At its December 16 meeting, the Village of Roslyn board of trustees approved changes to the Forest City Daly housing facility, Bryant Landing, slated for construction in downtown Roslyn.
Initially, the village's various boards, including the BOT, the Planning Board, and the Historic District Board all approved a plan that called for Forest City to construct one large building for senior residents, plus an office building and a third building that contained 90 units for assisted senior living. In all, there were 250 units in the original plan.
The changes approved by the BOT will result in two separate buildings, one of them containing 160 units for independent senior living and 50 units for seniors 55 years or older. And so, the new facility will have 210 units. The changes were approved after the BOT conducted one of its longest meetings in recent memory. While Forest City received the changes it sought, the village also got some concessions from the developer, including impact fees and parkland contributions.
Michael Daly, president of Forest City, said groundbreaking would begin as soon as his company receives its official construction permits. Whenever construction work begins, the building of Roslyn's first waterfront access park will be the first order of business. Forest City personnel estimate that it take 24 months to complete the entire project, which in addition to the housing facilities, will include a four-acre park, natural springs, and three freshwater ponds.
Members of both the Hempstead Harbor Protection Committee and the Village of Roslyn Harbor's board of trustees have criticized the changes to the original proposal.

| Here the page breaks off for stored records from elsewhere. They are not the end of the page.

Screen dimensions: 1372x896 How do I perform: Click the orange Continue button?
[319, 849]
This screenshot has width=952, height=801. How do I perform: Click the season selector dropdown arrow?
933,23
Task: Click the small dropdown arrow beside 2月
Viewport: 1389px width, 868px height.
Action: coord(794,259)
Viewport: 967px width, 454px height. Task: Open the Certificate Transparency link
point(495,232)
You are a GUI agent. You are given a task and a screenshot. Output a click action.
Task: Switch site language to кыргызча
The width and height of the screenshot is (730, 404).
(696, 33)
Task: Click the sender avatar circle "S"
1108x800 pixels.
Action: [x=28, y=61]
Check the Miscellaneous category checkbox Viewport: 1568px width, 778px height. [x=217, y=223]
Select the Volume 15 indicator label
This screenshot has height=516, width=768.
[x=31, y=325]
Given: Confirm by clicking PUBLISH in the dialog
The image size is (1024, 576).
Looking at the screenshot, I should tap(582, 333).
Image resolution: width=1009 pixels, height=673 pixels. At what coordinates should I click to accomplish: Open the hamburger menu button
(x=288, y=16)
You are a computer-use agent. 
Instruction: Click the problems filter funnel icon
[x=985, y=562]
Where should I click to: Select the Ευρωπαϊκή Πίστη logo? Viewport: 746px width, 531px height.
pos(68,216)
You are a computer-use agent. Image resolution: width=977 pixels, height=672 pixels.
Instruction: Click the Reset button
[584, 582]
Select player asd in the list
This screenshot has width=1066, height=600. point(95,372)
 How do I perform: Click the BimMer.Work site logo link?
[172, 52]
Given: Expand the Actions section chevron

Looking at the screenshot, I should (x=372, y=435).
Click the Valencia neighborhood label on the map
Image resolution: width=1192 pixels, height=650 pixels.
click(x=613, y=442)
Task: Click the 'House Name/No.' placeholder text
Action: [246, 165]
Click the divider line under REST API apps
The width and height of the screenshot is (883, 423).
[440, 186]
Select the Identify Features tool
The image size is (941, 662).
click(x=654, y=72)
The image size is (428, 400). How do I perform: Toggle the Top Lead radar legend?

In fact, the Roslyn Harbor board of trustees recently cautioned the Village of Roslyn against approving the changes, which they claim threatens to choke one of the main thoroughfares used by motorists from the surrounding area.
Roslyn Harbor officials note that Bryant Landing's only access to neighboring villages is through a narrow street that meets Bryant Avenue. That avenue is the only road that threads its way through Roslyn Harbor and is used also to reach neighboring communities, notably Glenwood Landing, Glen Head and Sea Cliff. Village officials also claim that peak southbound morning traffic is often backed up all the way to the Swan Club at the corner of Scudders Lane in Glenwood Landing and the entire length of the eastern spur of Bryant Avenue almost as far as Glen Head.
Those same officials contend that approval of Bryant Landing is based on misleading information supplied by the developer about the volume of traffic the development will generate and about vague plans to construct alternate access roads.
They also note that the proposed housing project is to be located just north of the viaduct that crosses Roslyn and is part of Northern Boulevard (Route 25A). The Roslyn exit ramp serves motorists destined for Roslyn Harbor and adjacent villages.
"If the project is allowed to go forward, it will make it nearly impossible for commuters and other motorists to reach the Roslyn overpass or to exit from it," said Mayor Gerson Strassberg of Roslyn Harbor. "I shudder to think what might happen to those senior residents in the event of a fire or other disaster; there is no way for the fire engines and other emergency vehicles to reach them as they come from all directions to enter Skillman Avenue, the narrow street they must turn into from Bryant Avenue."
Mayor Strassberg also alluded to plans, not yet approved by the Village of Roslyn, to build additional housing just south of the viaduct and adjacent to the proposed project. This second development would also be accessible solely through Skillman Avenue. He described such plans as "a disaster waiting to happen."
Roslyn Harbor officials differ sharply with the traffic projections offered by the engineers for Forest City Daly. The developer's projection indicated that the project now awaiting final approval would generate only 17 vehicle trips in the morning and 22 in the evening.
"The projection can't possibly include the volume of delivery and other service trips that a housing complex of this size obviously generates," Mayor Strassberg contended. "I think our friends in Roslyn are relying on self-serving estimates provided by the developer, which fall well short of reality," Mayor Strassberg said.
Public hearings on the proposed changes also focused on traffic volume, with trustees from the Village of Roslyn expressing similar concerns.
At a Dec. 2 meeting held at the Bryant Library, Roslyn BOT members noted that some residents would be only 55 years old. Many of them would still be driving to day jobs, creating, in the process, more traffic than what might ordinarily come from a senior housing facility.
During that same meeting, Forest City Daly officials said that they didn't anticipate more traffic than what the original plan projected. An engineer for Forest City estimated that Bryant Landing would see 15-20 visits a day and 30-40 visits a day during certain holiday seasons. He even claimed that based upon growth projections for the area, there would, in the coming years, be "a little bit less" traffic under the new plan. The engineer also suggested some roadway adjustments in the village, such as modifying traffic signal lights and adding some left turn signal lanes.
At earlier meetings, Forest City officials have said that the alterations to the original plan would decrease the square footage of Bryant Landing by 1,000 ft. Michael Daly has said that such changes would decrease the environmental impact on the downtown area, namely a lessening of the traffic flow from the facility.